Monday, Jan. 26, 1931
Big Blonde
BACK STREET--Fannie Hurst--Cosmopolitan ($2.50).
Cincinnatians will take note that for the opening scene of her new book, Fannie Hurst has taken care, as is her custom, to have a letter-perfect local nomenclature-- Alms & Doepke, Shillito's, Pogue's, Rook-wood Pottery, Eden Park, Avondale. Her story starts in the '90s, when "Over the Rhine" boasted many a beer-garden and German delicatessen dish. Ray Schmidt was good-looking, a blonde whom drummers, even happily married, invariably tried to lure into sin. Everyone liked her and thought the worst. In a day when beer was plentiful and automobiles a stock joke, her wasp-waisted, full-bosomed, generously rounded figure tantalized the males she met. More than tantalize she would not. Her many offers were more flattering to her figure than honorable to her sex. She was willing to marry Walter, the Jewish bank clerk, but something respectable in him drove him elsewhere. Circumstances took Ray to Manhattan. There she re-encountered Walter, less clerkly, more respectable.

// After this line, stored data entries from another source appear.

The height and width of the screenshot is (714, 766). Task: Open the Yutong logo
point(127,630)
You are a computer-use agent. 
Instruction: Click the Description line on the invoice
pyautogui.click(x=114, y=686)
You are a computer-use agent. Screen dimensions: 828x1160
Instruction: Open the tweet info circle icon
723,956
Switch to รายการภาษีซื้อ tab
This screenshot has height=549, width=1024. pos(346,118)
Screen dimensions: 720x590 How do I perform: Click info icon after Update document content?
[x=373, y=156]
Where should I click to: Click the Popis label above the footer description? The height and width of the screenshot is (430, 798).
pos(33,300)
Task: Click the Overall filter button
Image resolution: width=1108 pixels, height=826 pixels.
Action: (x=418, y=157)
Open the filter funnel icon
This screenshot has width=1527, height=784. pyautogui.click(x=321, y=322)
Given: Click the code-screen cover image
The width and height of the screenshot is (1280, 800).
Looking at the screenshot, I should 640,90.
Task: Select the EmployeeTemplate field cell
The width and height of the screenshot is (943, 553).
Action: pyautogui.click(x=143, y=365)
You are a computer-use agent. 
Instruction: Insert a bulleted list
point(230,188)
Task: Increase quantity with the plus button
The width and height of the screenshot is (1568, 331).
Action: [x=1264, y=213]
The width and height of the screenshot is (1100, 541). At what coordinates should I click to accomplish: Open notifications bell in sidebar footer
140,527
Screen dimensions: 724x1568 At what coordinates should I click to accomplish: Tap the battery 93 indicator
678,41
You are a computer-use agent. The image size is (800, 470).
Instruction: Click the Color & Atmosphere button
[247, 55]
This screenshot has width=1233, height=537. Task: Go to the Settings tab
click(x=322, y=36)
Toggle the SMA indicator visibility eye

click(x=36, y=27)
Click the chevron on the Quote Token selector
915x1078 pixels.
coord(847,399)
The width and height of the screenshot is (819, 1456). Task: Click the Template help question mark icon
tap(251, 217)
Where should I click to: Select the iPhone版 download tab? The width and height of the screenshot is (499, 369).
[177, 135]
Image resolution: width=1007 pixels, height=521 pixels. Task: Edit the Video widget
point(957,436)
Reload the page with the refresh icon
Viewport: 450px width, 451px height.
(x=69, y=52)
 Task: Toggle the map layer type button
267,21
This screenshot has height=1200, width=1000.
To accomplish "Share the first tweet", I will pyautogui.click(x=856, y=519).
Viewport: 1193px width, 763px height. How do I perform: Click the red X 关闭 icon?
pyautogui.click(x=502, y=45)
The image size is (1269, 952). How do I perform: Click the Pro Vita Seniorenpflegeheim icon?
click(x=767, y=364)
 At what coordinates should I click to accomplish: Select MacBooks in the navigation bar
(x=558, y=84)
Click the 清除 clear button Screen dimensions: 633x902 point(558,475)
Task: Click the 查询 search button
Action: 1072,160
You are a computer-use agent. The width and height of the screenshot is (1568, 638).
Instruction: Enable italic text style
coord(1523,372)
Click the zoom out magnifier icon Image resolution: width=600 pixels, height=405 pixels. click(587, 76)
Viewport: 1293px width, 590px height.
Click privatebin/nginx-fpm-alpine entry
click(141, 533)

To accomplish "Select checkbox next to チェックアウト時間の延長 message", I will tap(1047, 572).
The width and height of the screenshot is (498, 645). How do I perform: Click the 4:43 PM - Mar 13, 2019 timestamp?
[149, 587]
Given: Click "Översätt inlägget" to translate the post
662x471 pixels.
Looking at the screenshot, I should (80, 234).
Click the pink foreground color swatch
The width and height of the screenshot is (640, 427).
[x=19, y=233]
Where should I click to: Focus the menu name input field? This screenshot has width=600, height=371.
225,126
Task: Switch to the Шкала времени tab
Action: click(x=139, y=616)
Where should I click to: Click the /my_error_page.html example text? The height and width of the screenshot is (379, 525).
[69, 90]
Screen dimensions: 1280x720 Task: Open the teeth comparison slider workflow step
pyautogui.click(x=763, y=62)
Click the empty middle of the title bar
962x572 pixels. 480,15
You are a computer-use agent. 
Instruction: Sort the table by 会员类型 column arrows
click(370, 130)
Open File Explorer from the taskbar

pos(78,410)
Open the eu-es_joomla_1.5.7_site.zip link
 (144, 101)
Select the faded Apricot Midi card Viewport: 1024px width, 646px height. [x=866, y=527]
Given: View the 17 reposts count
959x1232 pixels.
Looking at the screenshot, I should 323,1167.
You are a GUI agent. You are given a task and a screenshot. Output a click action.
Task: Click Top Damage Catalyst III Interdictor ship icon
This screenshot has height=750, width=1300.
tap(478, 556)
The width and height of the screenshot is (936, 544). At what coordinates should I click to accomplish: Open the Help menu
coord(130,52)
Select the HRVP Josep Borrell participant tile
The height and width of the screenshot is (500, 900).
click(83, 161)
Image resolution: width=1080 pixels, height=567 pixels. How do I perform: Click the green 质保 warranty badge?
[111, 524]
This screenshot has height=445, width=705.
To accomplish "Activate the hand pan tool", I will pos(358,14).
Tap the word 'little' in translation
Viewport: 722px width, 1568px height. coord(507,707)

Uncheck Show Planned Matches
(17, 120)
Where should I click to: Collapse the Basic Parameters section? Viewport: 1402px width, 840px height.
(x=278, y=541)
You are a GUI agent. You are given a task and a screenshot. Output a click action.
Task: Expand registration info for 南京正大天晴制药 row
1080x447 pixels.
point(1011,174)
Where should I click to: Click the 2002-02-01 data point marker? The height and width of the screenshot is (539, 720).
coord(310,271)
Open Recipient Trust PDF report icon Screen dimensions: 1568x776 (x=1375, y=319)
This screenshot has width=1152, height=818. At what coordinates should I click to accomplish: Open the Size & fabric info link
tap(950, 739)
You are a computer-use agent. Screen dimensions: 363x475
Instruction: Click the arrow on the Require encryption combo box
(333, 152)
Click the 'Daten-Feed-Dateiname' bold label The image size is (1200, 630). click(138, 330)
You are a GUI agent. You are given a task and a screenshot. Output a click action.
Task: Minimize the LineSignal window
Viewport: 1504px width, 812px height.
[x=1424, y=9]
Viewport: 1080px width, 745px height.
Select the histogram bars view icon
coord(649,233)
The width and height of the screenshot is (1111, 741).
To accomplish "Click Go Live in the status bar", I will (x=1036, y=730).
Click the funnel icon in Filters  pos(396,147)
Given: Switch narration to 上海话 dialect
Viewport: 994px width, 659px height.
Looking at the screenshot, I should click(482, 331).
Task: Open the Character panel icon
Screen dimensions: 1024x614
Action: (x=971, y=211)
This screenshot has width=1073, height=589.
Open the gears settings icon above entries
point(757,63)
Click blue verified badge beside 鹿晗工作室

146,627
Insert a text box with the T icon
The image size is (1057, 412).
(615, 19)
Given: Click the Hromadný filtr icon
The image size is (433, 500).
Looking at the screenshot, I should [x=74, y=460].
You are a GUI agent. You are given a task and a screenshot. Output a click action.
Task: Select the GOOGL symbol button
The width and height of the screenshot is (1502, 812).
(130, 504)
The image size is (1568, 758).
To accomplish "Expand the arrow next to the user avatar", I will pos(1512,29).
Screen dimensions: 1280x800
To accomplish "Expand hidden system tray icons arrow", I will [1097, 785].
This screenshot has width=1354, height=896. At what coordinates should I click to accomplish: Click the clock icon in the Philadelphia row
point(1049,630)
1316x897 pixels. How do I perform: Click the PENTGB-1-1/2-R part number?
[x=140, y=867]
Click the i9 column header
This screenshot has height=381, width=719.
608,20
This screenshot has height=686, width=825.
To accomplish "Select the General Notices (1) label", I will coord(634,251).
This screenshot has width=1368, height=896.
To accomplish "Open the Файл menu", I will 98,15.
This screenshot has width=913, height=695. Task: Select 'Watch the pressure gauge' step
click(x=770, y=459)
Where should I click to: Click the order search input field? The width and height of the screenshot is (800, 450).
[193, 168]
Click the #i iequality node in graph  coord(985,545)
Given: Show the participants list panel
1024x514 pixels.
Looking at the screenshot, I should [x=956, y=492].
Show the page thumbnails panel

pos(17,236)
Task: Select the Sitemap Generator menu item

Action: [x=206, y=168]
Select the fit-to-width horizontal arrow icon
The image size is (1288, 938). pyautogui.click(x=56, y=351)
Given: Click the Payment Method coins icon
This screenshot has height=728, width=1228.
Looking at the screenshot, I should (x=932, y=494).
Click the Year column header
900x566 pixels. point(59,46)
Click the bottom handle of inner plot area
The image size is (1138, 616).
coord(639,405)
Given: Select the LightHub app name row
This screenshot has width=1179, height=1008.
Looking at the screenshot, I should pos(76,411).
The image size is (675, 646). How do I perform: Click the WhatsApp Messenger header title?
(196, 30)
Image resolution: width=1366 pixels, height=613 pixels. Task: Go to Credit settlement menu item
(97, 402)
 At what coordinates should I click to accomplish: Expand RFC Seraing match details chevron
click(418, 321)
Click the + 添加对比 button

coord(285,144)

They drifted into a sub-rosa apartment, and she became the perfect mistress, he the perfect banker. Legally unhallowed years brought out the sacrificial-maternal in Ray, the paunchy ego in Walter. When he died respectably in the arms of his wife, he had made no allowance for faithful Ray. Her old beau Kurt, now an automobile-millionaire in Detroit, might have married her, but Ray was not that kind. Instead she starved herself to send money to an impoverished niece, and tried to make ends meet by playing the races. She got to be a well-known figure at the tracks but made no killing. Retired to a cheap French pension she outlived her poodle Babe, but not for long. The Author. Hearty Fannie Hurst (Mrs. Jacques S. Danielson) loves words like "thigh" and "sausage." Born in Hamilton, Ohio (near Cincinnati) 41 years ago, she grew up in St. Louis, now lives in Manhattan. Never destitute, she has acted as saleswoman, waitress, has traveled steerage, visited Soviet Russia to get material. Long and often the recipient of editors' rejection-slips, she is now one of the best-paid writers in the U. S. Other books: Humoresque, Lummox, Appassionata, Mannequin, Five & Ten.